Central limit theorem and log-normal distribution
It is inconvenient to work with samples from a distribution of unknown form. Therefore, researchers often switch to considering the sample mean value and hope that thanks to the central limit theorem, the distribution of the sample means should be approximately normal. They say that if we consider samples of size $n \geq 30$, we can expect practically acceptable convergence to normality thanks to Berry–Esseen theorem. Indeed, this statement is almost valid for many real data sets. However, we can actually expect the applicability of this approach only for light-tailed distributions. In the case of heavy-tailed distributions, converging to normality is so slow, that we cannot imply the normality assumption for the distribution of the sample means. In this post, I provide an illustration of this effect using the log-normal distribution.

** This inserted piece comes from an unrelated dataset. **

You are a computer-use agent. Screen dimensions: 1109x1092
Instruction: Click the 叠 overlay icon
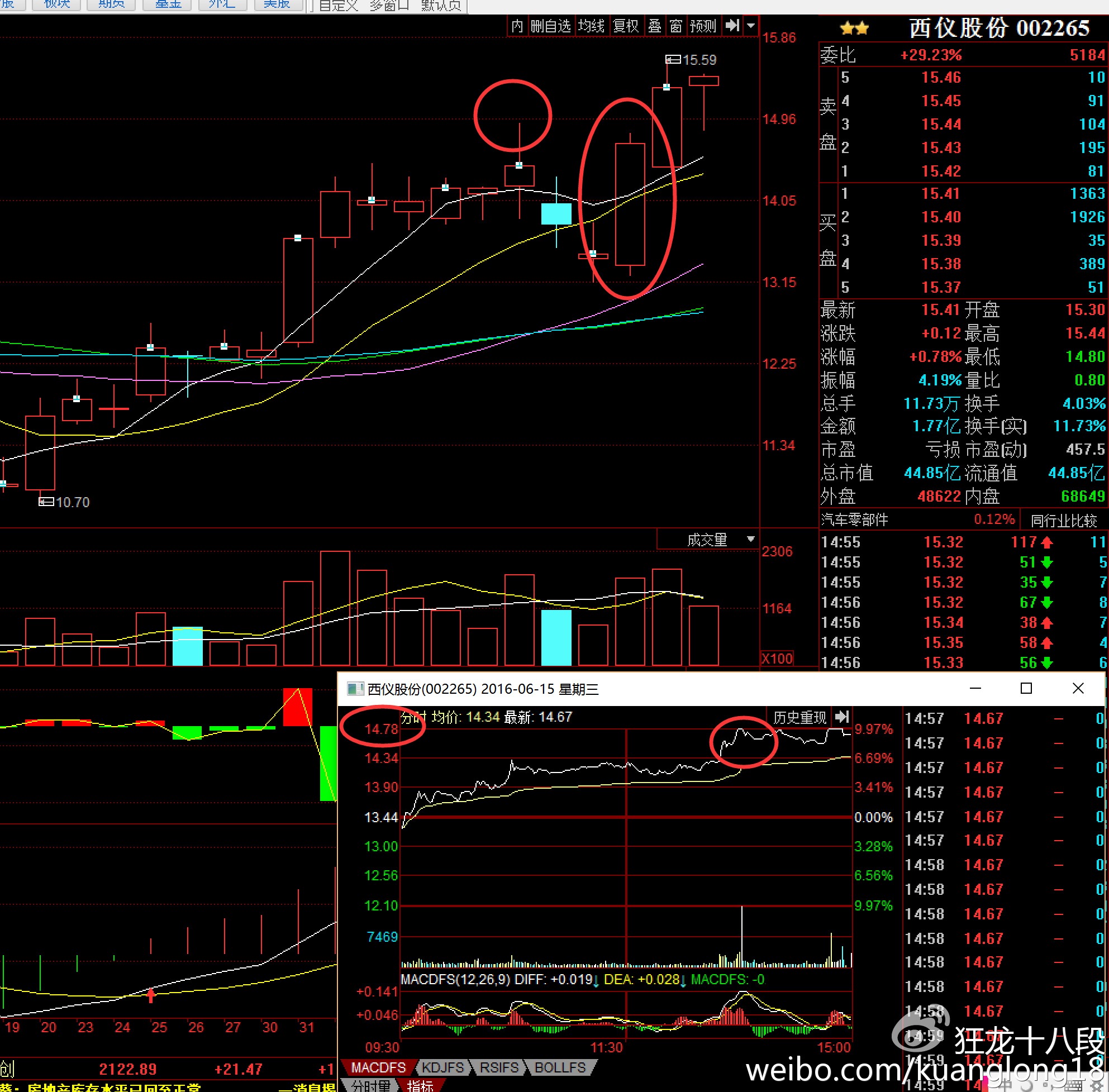pos(655,26)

Let us conduct the following study:
- Enumerate sample sizes $n = \{ 10, 20, 30, 100, 500, 1000 \}$.
- For each sample size $n$, generate $10\,000$ samples from a log-normal distribution ($\mu = 0$, $\sigma = 2$), calculate the mean of each sample, and draw a density plot of the observed mean values.
Here are the obtained density plots with corresponding rug plots beneath them:
As we can see, we do not visually observe normality not only for $n=30$, but also for $n=1\,000$. Because of the heavy-tailedness of the log-normal distribution, the corresponding sample mean distribution is asymmetric and highly skewed. If we continue to increase $n$, we may expect further convergence to normality. However, in order to achieve a practically acceptable normal approximation, the sample size $n$ is required to be so big that it is often not viable to actually collect samples of such size.